EXERCISE TASKS:
• A. In the memoir excerpt about an artist's menagerie, what was the name of Madame Durand's favorite cow?
• B. Reproduce the part of the artist's menagerie memoir from "When I was a" to "the right way.".
• C. Write what comes next in the artist's menagerie memoir, picking up after its final sentence.

READING PASSAGE:
Advertisement

An Artist’s Menagerie


Childhood in France:

It was the summer of 1947; the war had ended only two years earlier and food was still fairly scarce. My adoptive parents brought me to a farm on an isolated mountaintop of the Morvan region in the center of France. I was nine, pale, and as skinny as a rail. Madame Durand, the farmer, was a wonderful woman. She would take me along when she milked her favorite cow, Blanchette, and she let me drink the milk fresh from the pail, warm, sweet, and foamy. Blanchette’s milk was more delicious than anything I had ever tasted.

When I was a little girl, I used to spend my summers in a village on the French Riviera, staying with my aunt Mada and an old Russian lady who raised goats and rabbits. She only spoke Russian and so did her goats. I soon learned the words you need in order to tell a Russian-speaking goat to go left or right—though there was something absolutely contrary about these goats, and likable as they might be, if you wanted them to go left, you had to say, “Go right!” and vice versa. I was told my Russian accent was terrible, but the goats seemed to understand anyway, and always went the right way.

COLLECTED MATERIAL:

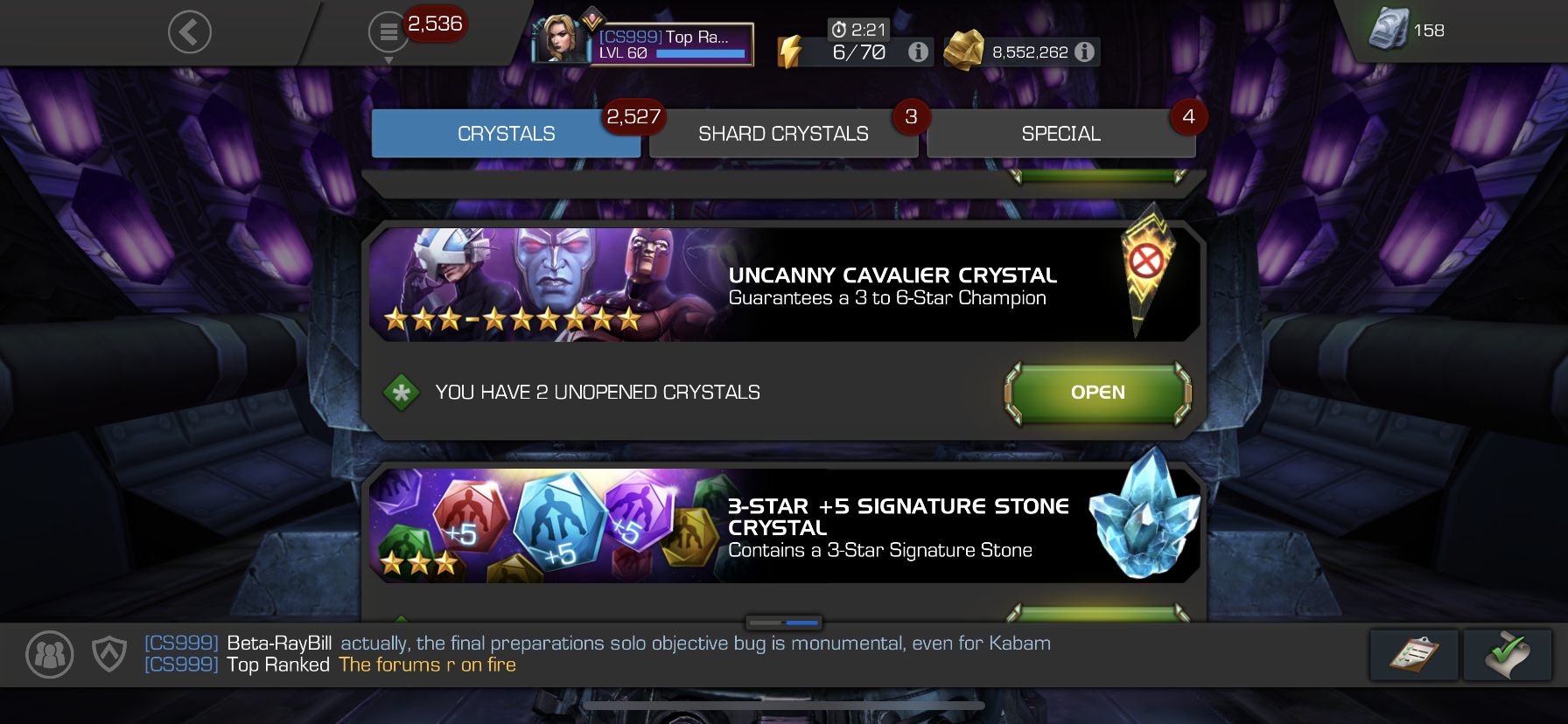Tap the 3-Star Signature Stone Crystal banner
This screenshot has width=1568, height=724.
(784, 526)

TASK-BY-TASK OUTPUTS:
• A. Blanchette

• B.
When I was a little girl, I used to spend my summers in a village on the French Riviera, staying with my aunt Mada and an old Russian lady who raised goats and rabbits. She only spoke Russian and so did her goats. I soon learned the words you need in order to tell a Russian-speaking goat to go left or right—though there was something absolutely contrary about these goats, and likable as they might be, if you wanted them to go left, you had to say, “Go right!” and vice versa. I was told my Russian accent was terrible, but the goats seemed to understand anyway, and always went the right way.

• C.
Except for the fact that they are always clucking and flapping about, hens are not devoid of a certain shapely elegance. Some hens, in fact, are downright beautiful. If I lived in the country, I might like to keep a few hens and give them French names. Then, every morning, I would go looking for fresh eggs to eat “à la coque,” boiled and with a little salt, the way I did when I was young.


Summers in Vermont:

One day, a big white dog came lolloping down the meadow where I was painting in Vermont, and, with a contented sigh, settled himself right between me and the easel. I couldn’t continue without stumbling over him or splashing him with paint. And if I moved my easel, he moved with it. There was nothing to do but surrender and pack up for the day. The dog observed my defeat with a funny look—disdainful or disappointed, I couldn’t tell—and then lolloped off again without a backward glance. I never saw him again.


For years, we left New York to spend the summer in northern Vermont, where we had a cabin. One summer, a cat named Booties, which belonged to some folks in the village, got into the habit of visiting us daily. He appeared at the top of the road, then walked in leisurely fashion through our door. We were always delighted, even somewhat honored, to receive his visits. I have never known a more personable cat. He was very smart and dignified; our whole family was crazy about him. The next summer, when we came back, Booties was gone. He’d been killed by a car that winter, we were told. I was always forgetting he was gone, and kept looking toward the top of the road, expecting to see him.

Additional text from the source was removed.